= Data =
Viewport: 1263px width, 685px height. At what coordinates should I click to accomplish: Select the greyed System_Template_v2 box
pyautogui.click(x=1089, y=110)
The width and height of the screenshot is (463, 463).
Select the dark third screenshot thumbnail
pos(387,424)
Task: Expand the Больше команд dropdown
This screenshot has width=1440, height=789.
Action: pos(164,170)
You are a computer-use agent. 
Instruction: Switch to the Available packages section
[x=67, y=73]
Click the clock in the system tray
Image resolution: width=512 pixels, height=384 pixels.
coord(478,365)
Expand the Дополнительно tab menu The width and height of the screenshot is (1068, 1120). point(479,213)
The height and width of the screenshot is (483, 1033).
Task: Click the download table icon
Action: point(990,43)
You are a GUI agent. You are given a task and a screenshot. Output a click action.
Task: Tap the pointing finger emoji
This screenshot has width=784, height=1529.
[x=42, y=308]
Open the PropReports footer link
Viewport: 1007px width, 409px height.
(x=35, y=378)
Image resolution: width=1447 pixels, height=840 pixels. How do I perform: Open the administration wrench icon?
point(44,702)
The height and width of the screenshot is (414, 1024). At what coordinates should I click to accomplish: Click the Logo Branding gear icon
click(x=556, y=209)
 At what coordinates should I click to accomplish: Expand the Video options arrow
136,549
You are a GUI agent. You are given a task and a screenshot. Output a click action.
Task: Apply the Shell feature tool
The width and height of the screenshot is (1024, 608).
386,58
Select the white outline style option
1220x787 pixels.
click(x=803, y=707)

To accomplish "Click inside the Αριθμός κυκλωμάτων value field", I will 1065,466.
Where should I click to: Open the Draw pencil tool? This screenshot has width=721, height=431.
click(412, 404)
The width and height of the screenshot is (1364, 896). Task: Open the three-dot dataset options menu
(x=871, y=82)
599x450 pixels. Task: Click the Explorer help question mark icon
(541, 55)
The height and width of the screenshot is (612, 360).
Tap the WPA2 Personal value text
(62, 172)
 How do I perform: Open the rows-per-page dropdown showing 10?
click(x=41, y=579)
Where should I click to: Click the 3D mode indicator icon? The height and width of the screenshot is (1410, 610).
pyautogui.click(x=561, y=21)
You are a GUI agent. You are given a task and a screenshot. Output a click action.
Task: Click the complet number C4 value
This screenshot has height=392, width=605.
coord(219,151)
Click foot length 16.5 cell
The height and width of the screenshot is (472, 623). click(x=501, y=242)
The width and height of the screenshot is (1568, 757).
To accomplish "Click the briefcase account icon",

= What is being asked =
The whole listing above needs to be reproduced exactly.

= Problem solution =
Viewport: 1263px width, 685px height. At what coordinates should I click to accomplish: Select the greyed System_Template_v2 box
pyautogui.click(x=1089, y=110)
The width and height of the screenshot is (463, 463).
Select the dark third screenshot thumbnail
pos(387,424)
Task: Expand the Больше команд dropdown
This screenshot has width=1440, height=789.
Action: pos(164,170)
You are a computer-use agent. 
Instruction: Switch to the Available packages section
[x=67, y=73]
Click the clock in the system tray
Image resolution: width=512 pixels, height=384 pixels.
coord(478,365)
Expand the Дополнительно tab menu The width and height of the screenshot is (1068, 1120). point(479,213)
The height and width of the screenshot is (483, 1033).
Task: Click the download table icon
Action: point(990,43)
You are a GUI agent. You are given a task and a screenshot. Output a click action.
Task: Tap the pointing finger emoji
This screenshot has width=784, height=1529.
[x=42, y=308]
Open the PropReports footer link
Viewport: 1007px width, 409px height.
(x=35, y=378)
Image resolution: width=1447 pixels, height=840 pixels. How do I perform: Open the administration wrench icon?
point(44,702)
The height and width of the screenshot is (414, 1024). At what coordinates should I click to accomplish: Click the Logo Branding gear icon
click(x=556, y=209)
 At what coordinates should I click to accomplish: Expand the Video options arrow
136,549
You are a GUI agent. You are given a task and a screenshot. Output a click action.
Task: Apply the Shell feature tool
The width and height of the screenshot is (1024, 608).
386,58
Select the white outline style option
1220x787 pixels.
click(x=803, y=707)

To accomplish "Click inside the Αριθμός κυκλωμάτων value field", I will 1065,466.
Where should I click to: Open the Draw pencil tool? This screenshot has width=721, height=431.
click(412, 404)
The width and height of the screenshot is (1364, 896). Task: Open the three-dot dataset options menu
(x=871, y=82)
599x450 pixels. Task: Click the Explorer help question mark icon
(541, 55)
The height and width of the screenshot is (612, 360).
Tap the WPA2 Personal value text
(62, 172)
 How do I perform: Open the rows-per-page dropdown showing 10?
click(x=41, y=579)
Where should I click to: Click the 3D mode indicator icon? The height and width of the screenshot is (1410, 610).
pyautogui.click(x=561, y=21)
You are a GUI agent. You are given a task and a screenshot. Output a click action.
Task: Click the complet number C4 value
This screenshot has height=392, width=605.
coord(219,151)
Click foot length 16.5 cell
The height and width of the screenshot is (472, 623). click(x=501, y=242)
The width and height of the screenshot is (1568, 757).
To accomplish "Click the briefcase account icon",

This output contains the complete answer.